Dr. Grosberg: Dr. Saper, patients may report to you that acute treatments for their migraines “don’t work.” Recognizing what patients mean by this statement is key to the optimal acute treatment of their attacks. What are some examples of why acute treatments for migraines “don’t work”?
Dr. Saper: Well, I think one has to begin to understand what “doesn’t work” means by asking the patient what they mean by that statement. Is the patient referring to the amount of pain relief, the duration of the pain relief, the recurrence of pain some time later? Different patients mean different things. We might, as physicians, consider a drug to have worked remarkably well and the patient will say, “Well, it didn’t work.”
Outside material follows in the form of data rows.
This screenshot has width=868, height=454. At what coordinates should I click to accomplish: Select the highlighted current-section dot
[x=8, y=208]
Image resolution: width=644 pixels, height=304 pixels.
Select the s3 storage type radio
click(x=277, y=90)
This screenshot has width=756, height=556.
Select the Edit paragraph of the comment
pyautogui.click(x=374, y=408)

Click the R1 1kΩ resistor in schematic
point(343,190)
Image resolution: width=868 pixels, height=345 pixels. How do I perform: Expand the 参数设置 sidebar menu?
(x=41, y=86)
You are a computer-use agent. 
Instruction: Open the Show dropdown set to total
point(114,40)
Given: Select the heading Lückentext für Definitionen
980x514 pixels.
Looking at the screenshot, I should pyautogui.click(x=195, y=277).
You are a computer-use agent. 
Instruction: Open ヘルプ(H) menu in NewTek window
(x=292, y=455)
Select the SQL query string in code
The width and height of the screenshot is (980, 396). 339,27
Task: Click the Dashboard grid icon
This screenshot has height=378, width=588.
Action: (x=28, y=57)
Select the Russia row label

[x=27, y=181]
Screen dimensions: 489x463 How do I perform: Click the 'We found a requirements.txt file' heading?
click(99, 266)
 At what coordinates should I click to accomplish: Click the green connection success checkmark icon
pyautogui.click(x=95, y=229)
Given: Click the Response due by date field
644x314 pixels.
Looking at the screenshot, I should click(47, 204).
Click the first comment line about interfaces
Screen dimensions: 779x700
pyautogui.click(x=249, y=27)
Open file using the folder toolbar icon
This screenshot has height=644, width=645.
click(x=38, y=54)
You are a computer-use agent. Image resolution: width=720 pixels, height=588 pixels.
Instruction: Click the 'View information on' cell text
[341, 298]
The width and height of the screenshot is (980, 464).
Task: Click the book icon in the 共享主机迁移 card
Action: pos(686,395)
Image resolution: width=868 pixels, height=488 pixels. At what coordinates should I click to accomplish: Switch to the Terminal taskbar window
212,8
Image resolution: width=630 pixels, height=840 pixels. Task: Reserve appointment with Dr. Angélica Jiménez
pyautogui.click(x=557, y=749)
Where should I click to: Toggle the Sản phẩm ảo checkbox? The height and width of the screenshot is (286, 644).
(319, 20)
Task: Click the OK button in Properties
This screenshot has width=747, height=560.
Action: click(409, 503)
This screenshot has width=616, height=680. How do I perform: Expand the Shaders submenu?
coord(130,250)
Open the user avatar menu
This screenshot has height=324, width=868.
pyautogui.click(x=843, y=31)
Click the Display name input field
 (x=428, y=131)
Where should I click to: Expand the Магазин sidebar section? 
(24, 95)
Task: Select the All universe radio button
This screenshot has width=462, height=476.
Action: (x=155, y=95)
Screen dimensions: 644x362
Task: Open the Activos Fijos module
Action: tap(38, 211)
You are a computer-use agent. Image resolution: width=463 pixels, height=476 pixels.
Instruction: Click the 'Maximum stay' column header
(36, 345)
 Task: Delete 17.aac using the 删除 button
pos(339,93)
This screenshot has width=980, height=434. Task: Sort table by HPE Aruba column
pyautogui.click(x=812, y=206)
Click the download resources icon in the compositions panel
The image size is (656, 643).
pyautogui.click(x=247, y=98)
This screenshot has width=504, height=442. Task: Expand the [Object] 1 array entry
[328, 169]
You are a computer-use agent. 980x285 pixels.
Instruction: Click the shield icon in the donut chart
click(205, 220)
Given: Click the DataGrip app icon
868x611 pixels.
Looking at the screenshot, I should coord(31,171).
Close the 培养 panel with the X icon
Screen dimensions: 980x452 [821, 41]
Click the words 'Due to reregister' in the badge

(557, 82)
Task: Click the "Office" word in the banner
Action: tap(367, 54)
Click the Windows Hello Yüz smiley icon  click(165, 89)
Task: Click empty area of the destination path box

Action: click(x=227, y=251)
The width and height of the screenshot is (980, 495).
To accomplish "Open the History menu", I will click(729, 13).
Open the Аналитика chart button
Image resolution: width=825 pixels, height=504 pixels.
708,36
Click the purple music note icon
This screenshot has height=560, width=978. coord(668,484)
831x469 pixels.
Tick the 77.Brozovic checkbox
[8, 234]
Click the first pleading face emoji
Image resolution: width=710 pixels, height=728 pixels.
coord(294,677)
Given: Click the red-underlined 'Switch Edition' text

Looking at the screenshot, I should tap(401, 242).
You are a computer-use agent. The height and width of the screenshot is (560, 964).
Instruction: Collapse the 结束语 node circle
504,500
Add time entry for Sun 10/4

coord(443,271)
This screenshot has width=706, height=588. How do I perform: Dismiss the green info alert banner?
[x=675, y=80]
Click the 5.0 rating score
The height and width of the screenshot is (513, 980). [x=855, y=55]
I continue to be amazed by the varying ways that phrase is used, but assuming that means that the drug was not effective in that particular individual, I think we have to look at several variables. One, was the drug taken at the right time? Did it need to be taken earlier? Was the dose proper? Dosing varies from patient to patient. Even within the same individual, headaches may vary in their characteristic features and response to acute treatments. I think there are many physiological variables that determine treatability in a given individual. One has to be very creative in responding to a patient who says, “It doesn’t work.”
We’ve talked a little bit about the issue of gastric delay or gastroparesis and the need to find an alternate route of delivery. As I’ve said, in many of my patients, most of these drugs work, but the heads to which they’re given are different. By that I mean that one really has to tailor a treatment and alternate treatments for an individual because what worked for the last headache may not work for the next headache. We have to respond to that varying degree of treatability in order to reduce the frequency with which we hear “It didn’t work.”